# [SOLVED] Event ID 41 Critical Kernel Power Errors



## grantika445 (Jul 5, 2011)

Whenever I play A large demanding game such as Assassins creed brotherhood or Battlefield: Bad Company 2, My computer doesn't freeze, but randomly shuts off with no warning. :upset: It never used to do this, but now I can't play any games like that. My computer was built for gaming, and I can't figure out the problem. My friend told me to look in my system events and at the same time it happened I have Event ID 41 Critical Kernel Power Error. I looked at a similar thread, And it said to disable one of my sound drivers, I looked in my "device manager" and there is no sound driver tab. I'm not even sure this is the problem, but I would like to know how to find my sound drivers so that If i have more then one i can disable one. :sigh:


----------



## aciid (Jul 18, 2008)

*Re: Event ID 41 Critical Kernel Power Errors*

Hi Grantika,

The faultcode you've received is basicly just the error you get when it shut down unexpectedly. This issue has been going around on different forums aswell with no definate solution.

However this issue seems to be related to the Power supply. One or more units might not get the power it needs to run properly (i.e when playing demanding games).

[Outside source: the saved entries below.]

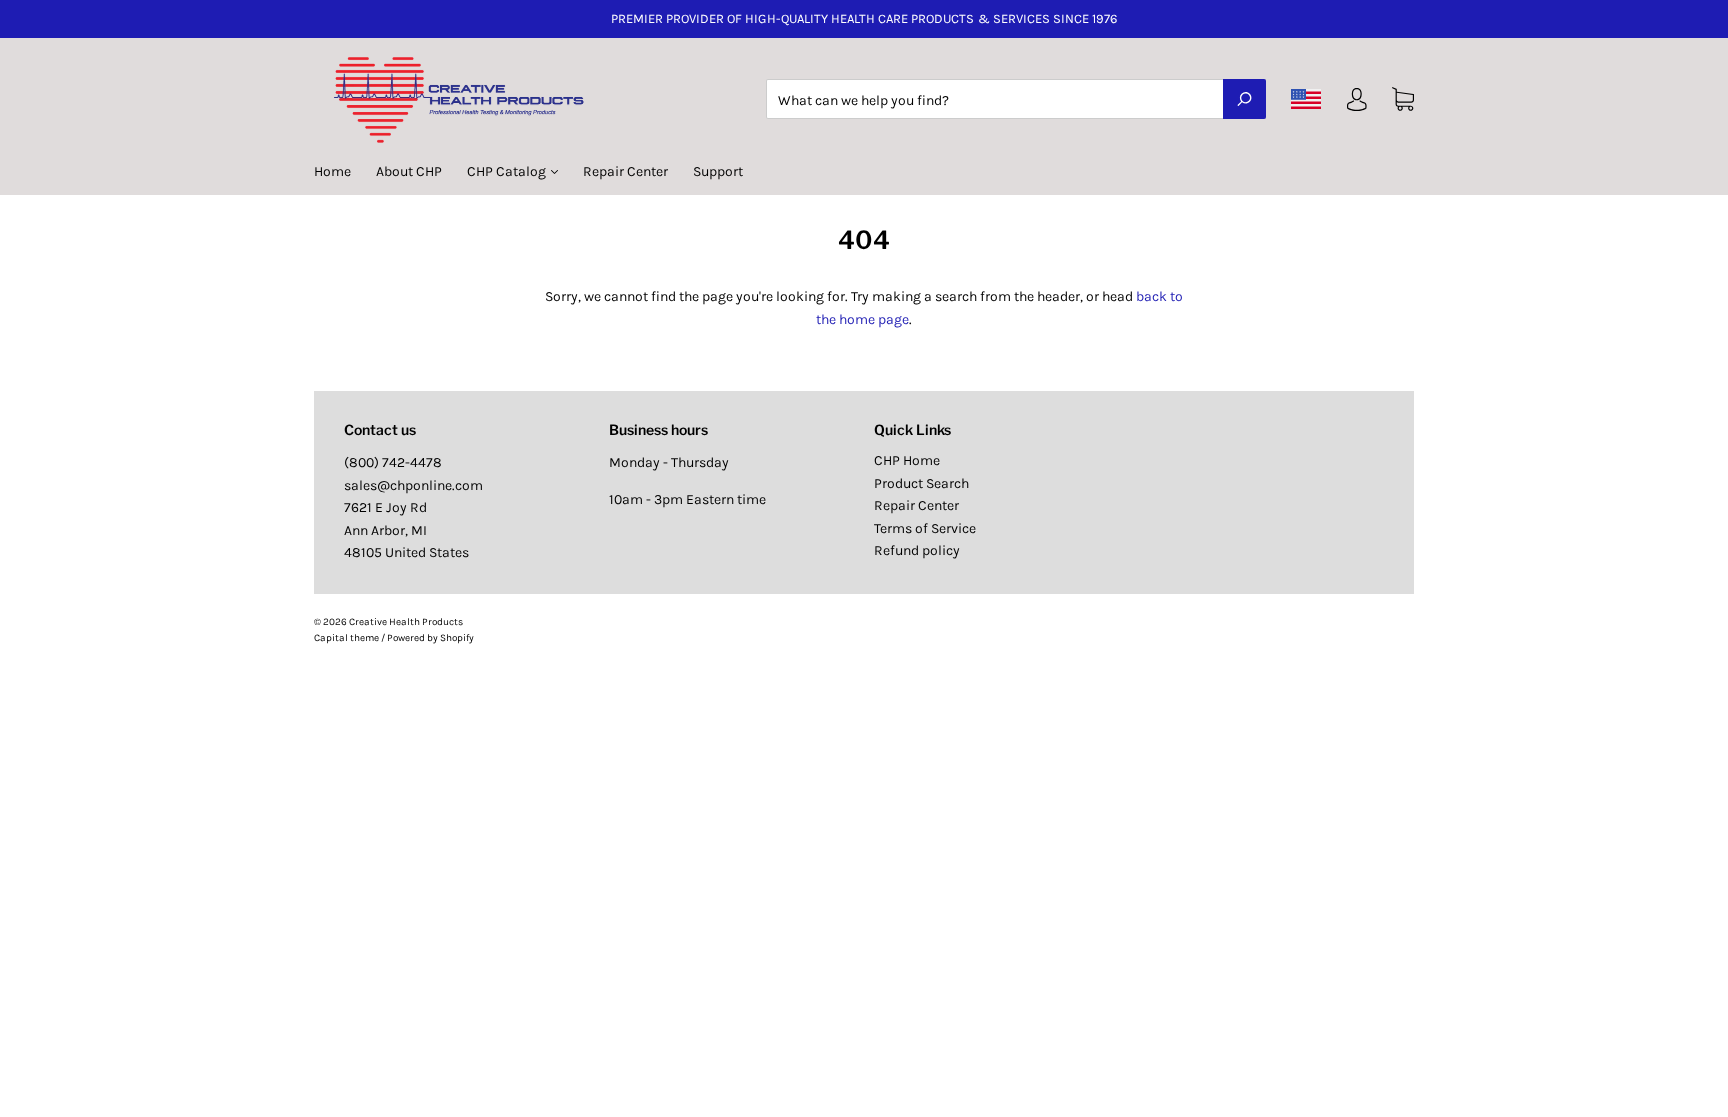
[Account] (1357, 103)
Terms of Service (925, 528)
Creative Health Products (406, 622)
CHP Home (907, 460)
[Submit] (1244, 99)
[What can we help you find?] (1016, 100)
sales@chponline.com (413, 485)
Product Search (921, 483)
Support (718, 171)
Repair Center (625, 171)
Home (332, 171)
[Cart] (1403, 99)
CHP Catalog (508, 171)
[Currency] (1306, 99)
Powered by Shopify (430, 638)
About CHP (409, 171)
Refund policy (917, 550)
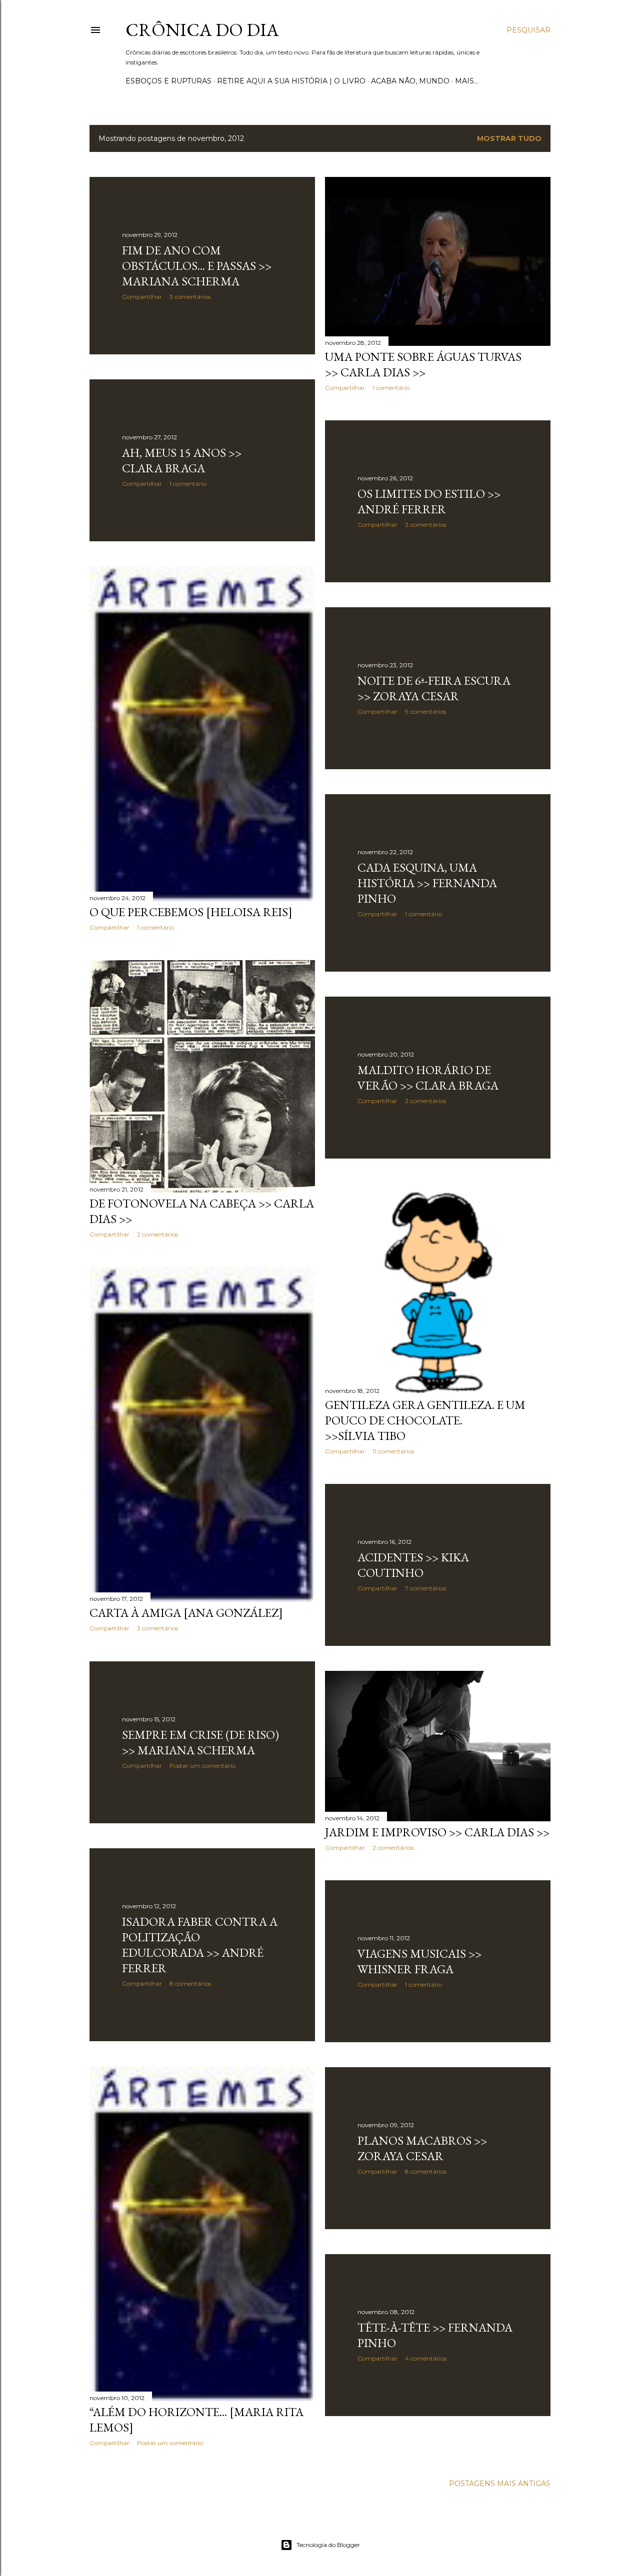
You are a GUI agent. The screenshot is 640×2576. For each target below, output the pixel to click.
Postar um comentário (203, 1765)
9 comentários (425, 711)
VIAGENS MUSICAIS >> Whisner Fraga (420, 1961)
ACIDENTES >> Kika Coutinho (413, 1564)
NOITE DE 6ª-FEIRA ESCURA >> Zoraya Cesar (434, 688)
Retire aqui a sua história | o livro (291, 80)
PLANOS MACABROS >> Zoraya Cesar (422, 2148)
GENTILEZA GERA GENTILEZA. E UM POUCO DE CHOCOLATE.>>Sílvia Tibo (425, 1420)
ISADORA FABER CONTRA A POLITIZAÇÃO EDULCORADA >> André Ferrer (200, 1945)
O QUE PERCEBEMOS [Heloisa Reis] (191, 912)
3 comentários (190, 296)
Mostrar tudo (509, 138)
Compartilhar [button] (142, 296)
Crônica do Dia (202, 29)
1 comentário (391, 387)
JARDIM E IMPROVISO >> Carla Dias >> (437, 1832)
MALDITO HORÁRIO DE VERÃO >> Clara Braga (428, 1077)
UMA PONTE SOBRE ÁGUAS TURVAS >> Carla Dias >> (423, 364)
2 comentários (425, 524)
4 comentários (425, 2358)
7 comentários (425, 1588)
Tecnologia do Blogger (328, 2545)
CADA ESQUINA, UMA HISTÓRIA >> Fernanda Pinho (427, 883)
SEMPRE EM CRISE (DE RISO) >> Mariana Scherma (200, 1742)
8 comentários (190, 1983)
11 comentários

Do you have a PSU that covers all your PC's needs? Make sure you check the specifications on all your components.

And if you do:
Have you tried unplugging all external devices (USB HDDs, cameras etc) except for the mouse/keyboard, if so, does it still give the same issue? (So we know no external drives are draining all of the power)


----------



## grantika445 (Jul 5, 2011)

*Re: Event ID 41 Critical Kernel Power Errors*

Alright i unplugged my webcam and my extra headset and ill try gaming now.


----------



## grantika445 (Jul 5, 2011)

*Re: Event ID 41 Critical Kernel Power Errors*

Thanks, It worked!


----------



## aciid (Jul 18, 2008)

Cheers, so most likely your PSU is not giving you the power your components need. I'd recommend you to have a look at more powerful PSU's, but I'm glad you got it working without extra products plugged in


----------